George Erdstein’s story started before he was born.

“It’s really my family’s story, of which I am a small part, but my existence, or presence in the family, accounted for a lot of their actions,” Erdstein said.

His parents were born in Vienna, Austria, and his father, Berthold Erdstein, served in the Austrian army when he was 17. On March 12, 1938, Hitler took control of Austria, known as the Anschluss.

“The night of the Anschluss the chancellor of Austria got on the radio and he said, ‘All is lost. God help us,'” Erdstein said.

That night hundreds of Jews committed suicide.

“My mother wanted to commit suicide. She was pregnant with me at that time,” Erdstein said. “They didn’t know what to do. My father, always the optimist, said, ‘Let’s hang in there.'”

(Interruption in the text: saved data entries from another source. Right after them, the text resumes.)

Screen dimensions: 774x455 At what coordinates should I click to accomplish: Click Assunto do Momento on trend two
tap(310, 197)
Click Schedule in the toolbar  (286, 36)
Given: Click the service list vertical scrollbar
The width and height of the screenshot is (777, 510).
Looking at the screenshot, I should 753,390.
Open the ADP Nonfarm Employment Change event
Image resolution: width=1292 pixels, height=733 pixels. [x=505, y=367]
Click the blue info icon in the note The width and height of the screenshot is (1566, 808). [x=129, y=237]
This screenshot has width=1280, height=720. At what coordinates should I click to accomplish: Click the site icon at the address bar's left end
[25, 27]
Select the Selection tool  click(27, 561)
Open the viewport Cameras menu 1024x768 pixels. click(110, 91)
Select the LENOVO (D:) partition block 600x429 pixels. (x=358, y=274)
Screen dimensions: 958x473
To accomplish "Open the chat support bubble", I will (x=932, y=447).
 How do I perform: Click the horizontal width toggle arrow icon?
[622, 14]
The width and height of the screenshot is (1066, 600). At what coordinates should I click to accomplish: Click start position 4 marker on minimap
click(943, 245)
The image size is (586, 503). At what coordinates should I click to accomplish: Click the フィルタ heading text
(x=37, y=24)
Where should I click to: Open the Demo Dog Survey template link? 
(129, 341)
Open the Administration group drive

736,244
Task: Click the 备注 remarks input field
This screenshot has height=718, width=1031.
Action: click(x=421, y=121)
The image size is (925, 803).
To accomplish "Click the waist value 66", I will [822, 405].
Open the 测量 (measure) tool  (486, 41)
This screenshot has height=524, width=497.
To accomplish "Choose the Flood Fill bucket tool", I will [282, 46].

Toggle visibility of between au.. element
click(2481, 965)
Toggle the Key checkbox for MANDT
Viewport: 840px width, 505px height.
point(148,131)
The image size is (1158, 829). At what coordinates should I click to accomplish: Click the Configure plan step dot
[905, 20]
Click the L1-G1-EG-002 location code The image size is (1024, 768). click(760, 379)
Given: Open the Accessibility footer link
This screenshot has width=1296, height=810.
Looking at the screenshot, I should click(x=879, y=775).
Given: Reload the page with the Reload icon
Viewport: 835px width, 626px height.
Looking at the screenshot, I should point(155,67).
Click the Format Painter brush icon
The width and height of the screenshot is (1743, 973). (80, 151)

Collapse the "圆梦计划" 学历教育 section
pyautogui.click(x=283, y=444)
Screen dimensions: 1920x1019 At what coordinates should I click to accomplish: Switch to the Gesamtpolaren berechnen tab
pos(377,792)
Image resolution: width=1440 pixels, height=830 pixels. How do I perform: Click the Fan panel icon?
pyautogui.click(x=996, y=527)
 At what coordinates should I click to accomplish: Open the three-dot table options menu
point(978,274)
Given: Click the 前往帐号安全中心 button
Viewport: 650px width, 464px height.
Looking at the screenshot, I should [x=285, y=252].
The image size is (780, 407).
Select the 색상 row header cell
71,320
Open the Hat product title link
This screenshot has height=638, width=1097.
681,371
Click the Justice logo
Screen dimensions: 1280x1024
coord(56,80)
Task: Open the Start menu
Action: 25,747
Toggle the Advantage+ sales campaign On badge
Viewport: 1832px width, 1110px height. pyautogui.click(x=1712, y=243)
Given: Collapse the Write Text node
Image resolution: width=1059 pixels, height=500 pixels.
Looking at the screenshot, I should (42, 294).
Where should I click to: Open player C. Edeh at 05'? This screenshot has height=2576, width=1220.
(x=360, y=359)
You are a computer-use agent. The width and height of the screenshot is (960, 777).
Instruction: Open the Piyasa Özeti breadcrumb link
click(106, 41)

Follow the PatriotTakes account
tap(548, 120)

Things got worse in Vienna. Jews were being taken by the Germans every day. George’s father was eventually arrested and tortured at Gestapo headquarters. An affidavit came for him from an uncle in New York, so Berthold moved to New York and got a job. George, his mom and his sister went to New York in Spring of 1939. The war hadn’t even started yet. George’s paternal grandparents couldn’t get out of Poland. They were taken to a killing camp, where they were shot and killed.

“Human nature is capable of so much good, as well as evil, and you have to decide where you are on your own little moral compass,” Erdstein said.

He joined the Army reserve for six years during the Vietnam War and eventually did live his American dream, studying at Columbia University and becoming an architect.